La GRC vient quant à elle de distribuer 13 700 doses de cet antidote à ses agents partout au pays. Car si le fentanyl était surtout détourné du marché pharmaceutique sous forme de timbre il y a quelques mois, les enquêteurs tombent de plus en plus sur des formes poudreuses fabriquées dans des laboratoires. 

La plupart des importations semblent provenir de Chine. Et leur puissance augmente de façon inquiétante. Le corps policier a notamment saisi l'été dernier, à Laval, 8 g de «W-18», un dérivé d'opioïde qui serait jusqu'à 100 fois plus puissant que le fentanyl. Et à Cincinnati, les policiers ont récemment découvert du carfentanyl, une forme de fentanyl servant d'analgésique pour éléphant. Elle est si dangereuse que l'équivalent d'un grain de sel consommé par un humain provoque la mort. 

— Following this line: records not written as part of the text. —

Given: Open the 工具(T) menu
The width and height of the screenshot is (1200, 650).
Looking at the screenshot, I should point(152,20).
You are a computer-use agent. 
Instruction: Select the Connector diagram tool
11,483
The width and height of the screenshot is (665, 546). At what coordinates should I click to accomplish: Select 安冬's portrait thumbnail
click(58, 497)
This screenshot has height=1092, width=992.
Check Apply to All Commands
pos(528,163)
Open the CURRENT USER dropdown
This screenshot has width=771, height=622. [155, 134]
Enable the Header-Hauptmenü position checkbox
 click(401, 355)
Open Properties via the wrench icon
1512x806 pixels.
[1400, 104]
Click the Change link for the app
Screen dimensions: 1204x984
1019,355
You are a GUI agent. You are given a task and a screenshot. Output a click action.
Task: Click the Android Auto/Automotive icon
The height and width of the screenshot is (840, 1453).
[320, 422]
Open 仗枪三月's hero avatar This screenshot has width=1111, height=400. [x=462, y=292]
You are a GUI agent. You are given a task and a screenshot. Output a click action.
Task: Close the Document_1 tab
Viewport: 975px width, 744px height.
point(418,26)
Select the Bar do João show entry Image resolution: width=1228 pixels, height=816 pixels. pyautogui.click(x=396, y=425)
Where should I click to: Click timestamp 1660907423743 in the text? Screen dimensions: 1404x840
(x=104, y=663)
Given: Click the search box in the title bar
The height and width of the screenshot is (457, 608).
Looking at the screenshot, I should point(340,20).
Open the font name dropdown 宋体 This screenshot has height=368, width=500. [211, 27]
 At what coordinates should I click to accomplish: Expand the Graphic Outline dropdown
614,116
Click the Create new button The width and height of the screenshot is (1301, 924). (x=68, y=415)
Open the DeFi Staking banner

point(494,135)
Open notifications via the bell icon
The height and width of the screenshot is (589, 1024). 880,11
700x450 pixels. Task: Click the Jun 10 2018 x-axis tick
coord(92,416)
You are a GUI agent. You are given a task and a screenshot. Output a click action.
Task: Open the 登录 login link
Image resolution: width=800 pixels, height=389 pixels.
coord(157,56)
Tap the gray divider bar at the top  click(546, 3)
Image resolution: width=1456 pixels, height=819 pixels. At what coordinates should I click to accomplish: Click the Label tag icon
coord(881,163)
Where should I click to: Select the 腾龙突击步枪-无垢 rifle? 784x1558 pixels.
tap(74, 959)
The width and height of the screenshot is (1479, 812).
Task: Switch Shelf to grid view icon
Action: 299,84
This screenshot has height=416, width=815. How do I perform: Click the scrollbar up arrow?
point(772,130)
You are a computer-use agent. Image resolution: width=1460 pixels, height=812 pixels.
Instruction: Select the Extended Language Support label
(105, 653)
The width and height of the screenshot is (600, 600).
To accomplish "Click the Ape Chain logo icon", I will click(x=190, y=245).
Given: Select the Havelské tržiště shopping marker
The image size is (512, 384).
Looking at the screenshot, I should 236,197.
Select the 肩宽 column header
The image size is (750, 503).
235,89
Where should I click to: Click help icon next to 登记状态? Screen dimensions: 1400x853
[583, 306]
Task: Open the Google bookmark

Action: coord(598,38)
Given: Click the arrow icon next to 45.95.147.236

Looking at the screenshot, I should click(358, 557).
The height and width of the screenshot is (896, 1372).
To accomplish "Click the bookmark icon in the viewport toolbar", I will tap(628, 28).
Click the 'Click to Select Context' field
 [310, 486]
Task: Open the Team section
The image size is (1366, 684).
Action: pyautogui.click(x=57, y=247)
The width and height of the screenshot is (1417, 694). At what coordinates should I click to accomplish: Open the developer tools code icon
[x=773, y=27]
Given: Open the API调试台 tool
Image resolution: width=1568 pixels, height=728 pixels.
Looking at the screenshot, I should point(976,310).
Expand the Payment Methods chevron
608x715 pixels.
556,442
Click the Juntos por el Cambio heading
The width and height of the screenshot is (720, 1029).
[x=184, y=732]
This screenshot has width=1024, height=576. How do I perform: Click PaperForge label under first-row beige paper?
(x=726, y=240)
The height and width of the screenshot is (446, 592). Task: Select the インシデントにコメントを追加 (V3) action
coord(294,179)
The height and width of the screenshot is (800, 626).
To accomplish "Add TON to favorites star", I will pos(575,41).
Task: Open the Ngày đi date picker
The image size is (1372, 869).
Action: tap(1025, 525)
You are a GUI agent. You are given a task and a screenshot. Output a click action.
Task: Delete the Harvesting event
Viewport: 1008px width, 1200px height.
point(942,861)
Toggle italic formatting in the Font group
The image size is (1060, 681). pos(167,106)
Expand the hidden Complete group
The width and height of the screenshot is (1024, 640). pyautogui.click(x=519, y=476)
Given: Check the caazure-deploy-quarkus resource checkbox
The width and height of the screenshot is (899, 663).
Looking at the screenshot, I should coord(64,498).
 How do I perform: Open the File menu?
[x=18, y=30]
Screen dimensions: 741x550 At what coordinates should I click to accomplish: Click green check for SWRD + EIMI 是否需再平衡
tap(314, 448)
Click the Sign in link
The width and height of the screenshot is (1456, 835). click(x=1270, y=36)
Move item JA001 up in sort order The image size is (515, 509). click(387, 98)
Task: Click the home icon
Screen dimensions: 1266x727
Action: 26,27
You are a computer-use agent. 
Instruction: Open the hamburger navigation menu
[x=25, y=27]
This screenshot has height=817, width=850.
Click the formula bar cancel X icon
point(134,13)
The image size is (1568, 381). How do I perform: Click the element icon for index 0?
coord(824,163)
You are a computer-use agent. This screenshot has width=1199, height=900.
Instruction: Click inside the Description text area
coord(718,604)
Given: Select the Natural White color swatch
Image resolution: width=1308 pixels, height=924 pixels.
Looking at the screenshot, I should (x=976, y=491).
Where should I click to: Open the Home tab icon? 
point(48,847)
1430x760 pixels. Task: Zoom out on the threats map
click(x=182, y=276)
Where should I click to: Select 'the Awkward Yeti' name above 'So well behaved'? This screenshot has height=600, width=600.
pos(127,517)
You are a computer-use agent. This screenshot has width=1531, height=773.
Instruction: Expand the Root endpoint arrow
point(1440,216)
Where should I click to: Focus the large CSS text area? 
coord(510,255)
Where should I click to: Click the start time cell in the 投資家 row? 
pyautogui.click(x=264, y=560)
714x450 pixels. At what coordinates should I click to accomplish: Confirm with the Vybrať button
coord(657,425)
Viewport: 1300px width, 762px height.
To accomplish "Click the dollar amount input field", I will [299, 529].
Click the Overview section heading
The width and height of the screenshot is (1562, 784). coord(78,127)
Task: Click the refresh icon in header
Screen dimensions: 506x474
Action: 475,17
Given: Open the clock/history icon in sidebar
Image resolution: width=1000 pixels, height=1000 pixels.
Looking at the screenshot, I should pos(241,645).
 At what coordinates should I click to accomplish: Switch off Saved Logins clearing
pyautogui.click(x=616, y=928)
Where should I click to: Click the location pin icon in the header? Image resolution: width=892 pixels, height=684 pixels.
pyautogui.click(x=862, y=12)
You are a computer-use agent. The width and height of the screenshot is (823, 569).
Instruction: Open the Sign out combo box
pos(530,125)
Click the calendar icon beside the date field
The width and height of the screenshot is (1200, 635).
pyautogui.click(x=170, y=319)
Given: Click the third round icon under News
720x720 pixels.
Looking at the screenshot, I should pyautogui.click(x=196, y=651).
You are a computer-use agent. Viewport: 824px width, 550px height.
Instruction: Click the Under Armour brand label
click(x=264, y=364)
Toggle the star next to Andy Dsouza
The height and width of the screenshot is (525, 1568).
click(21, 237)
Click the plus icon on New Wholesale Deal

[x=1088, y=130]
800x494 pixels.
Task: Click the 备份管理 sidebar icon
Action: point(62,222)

«Ce sont des substances qui sont extrêmement volatiles. Dans nos protocoles d'intervention, on doit s'assurer de faire couper la ventilation avant d'entrer dans un endroit où on soupçonne la présence de fentanyl», explique le caporal Théberge.

Dans le «crackhouse» de la rue Saint-Catherine, une femme aux cheveux hirsutes, les yeux creux, dit d'ailleurs avoir entendu parler de cette variante d'opioïde pour éléphant. «Mais moi, ça ne m'inquiète pas trop, lance-t-elle. On ne consomme pas des substances aussi dangereuses ici. On sait ce qu'on prend. On fait juste de la freebase ou du crack.»

QU'EST-CE QUE LE FENTANYL ?

Généralement vendu sous forme de timbre pharmaceutique, le fentanyl est un médicament analgésique synthétique qui provoque un sentiment de bien-être, d'euphorie et d'engourdissement semblable à celui recherché par les utilisateurs de morphine. Sa puissance élevée en fait un agent de coupe très utilisé par les trafiquants d'héroïne. Le crime organisé s'approvisionne de plus en plus dans des laboratoires clandestins situés en Chine, qui imitent la version pharmaceutique du médicament avec des compositions toujours plus complexes et puissantes.